关键词: 
Acute lymphoblastic leukemia /
mTOR /
Glucocorticoid resistance /
Rapamycin /
Glucocorticoid receptor

摘要: Objective To explore the role of glucocorticoid (GC) receptor (GR) in rapamycin's reversion of GC resistance in human GC-resistant T-acute lymphoblastic leukemia (ALL) CEM-C1 cells. Methods CEM-C1 cells were cultured in vitro and treated with rapamycin at different concentrations with or without 1 μmol/L dexamethasone (Dex). 3-(4, 5-dimethylthiazol-2-yl)-2, 5-diphenyltetrazolium bromide (MTT) test was performed to assess cell proliferation. The cell cycle and cell apoptosis were analyzed by flow cytometry. The expression of GRα mRNA was determined by real-time quantitative RT-PCR. The expression of GR, p-70S6K, Mcl-1, and Bim proteins was detected by Western blot. Results When incubated with rapamycin at different concentrations, CEM-C1 cells showed significant growth inhibition in a time- and concentration-dependent manner. The growth inhibition was synergistically increased when CEM-C1 cells were treated with rapamycin plus 1 μmol/L Dex.
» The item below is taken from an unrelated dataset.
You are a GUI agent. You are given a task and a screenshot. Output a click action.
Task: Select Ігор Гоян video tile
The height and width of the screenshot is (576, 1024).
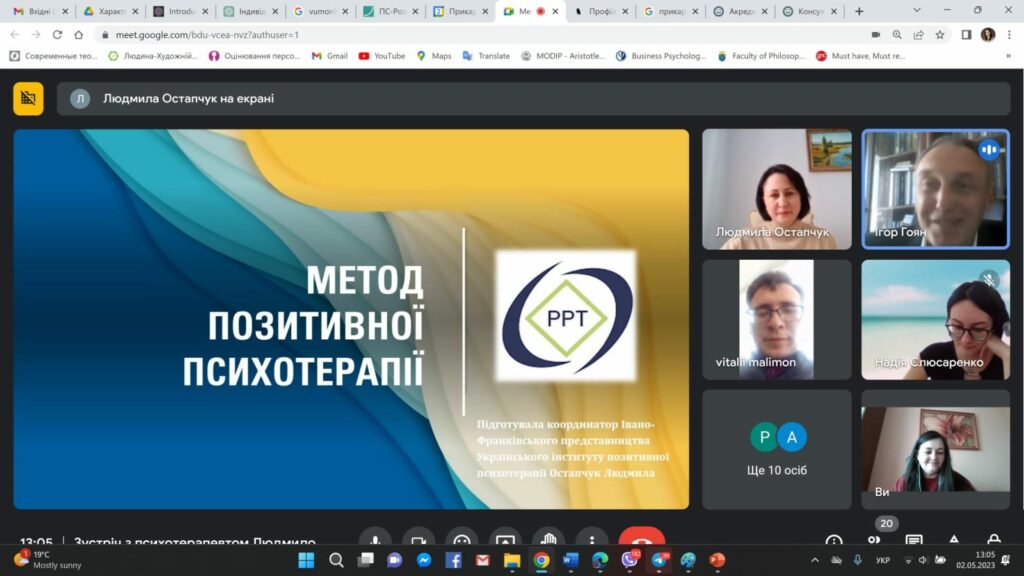[935, 188]
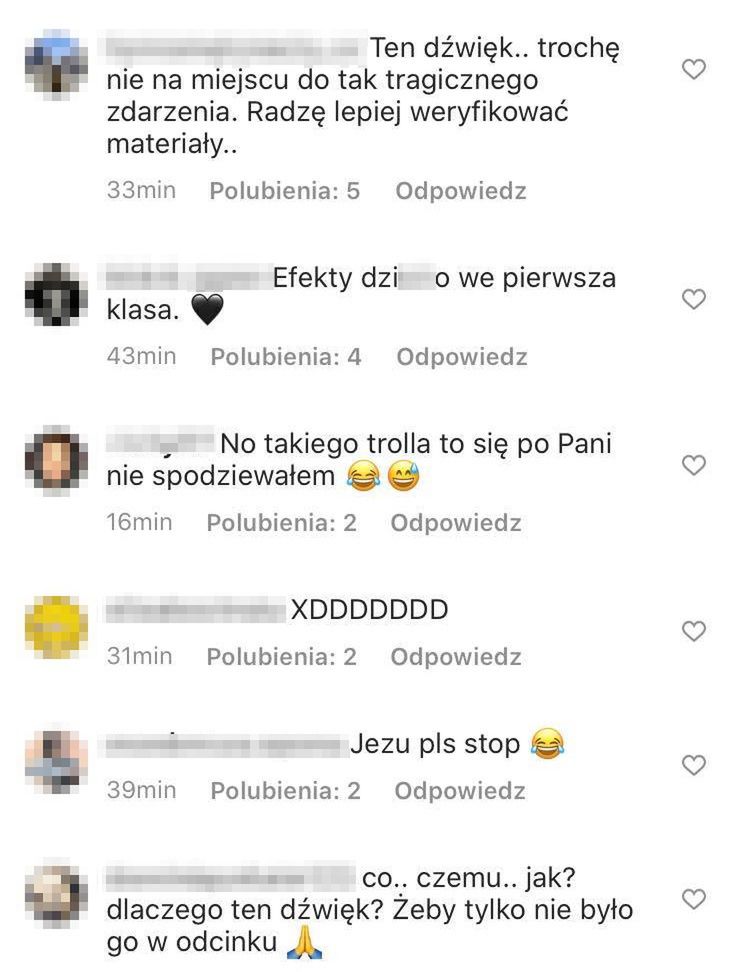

CEM-C1 cells treated with rapamycin alone showed no apparent apoptosis, and were arrested at G0/G1 phase. After the treatment with Dex plus rapamycin, CEM-C1 cells demonstrated apparent apoptosis and increased the cell cycle arrested at G0/G1 phase. Rapamycin combined with Dex up-regulated GRα, phosphorylated GR(p-GR), and pro-apoptotic protein Bim-EL in CEM-C1 cells, but inhibited the expression of p-p70S6K, a downstream target protein of mTOR (mammalian target of rapamycin). Conclusion After the treatment with rapamycin plus Dex, Dex resistant CEM-C1 cells induce growth inhibition and apoptosis. The underlying mechanism may involve inhibition of the mTOR signaling pathway and also be associated with up-regulation of GR expression and activation of GC-GR signaling pathway.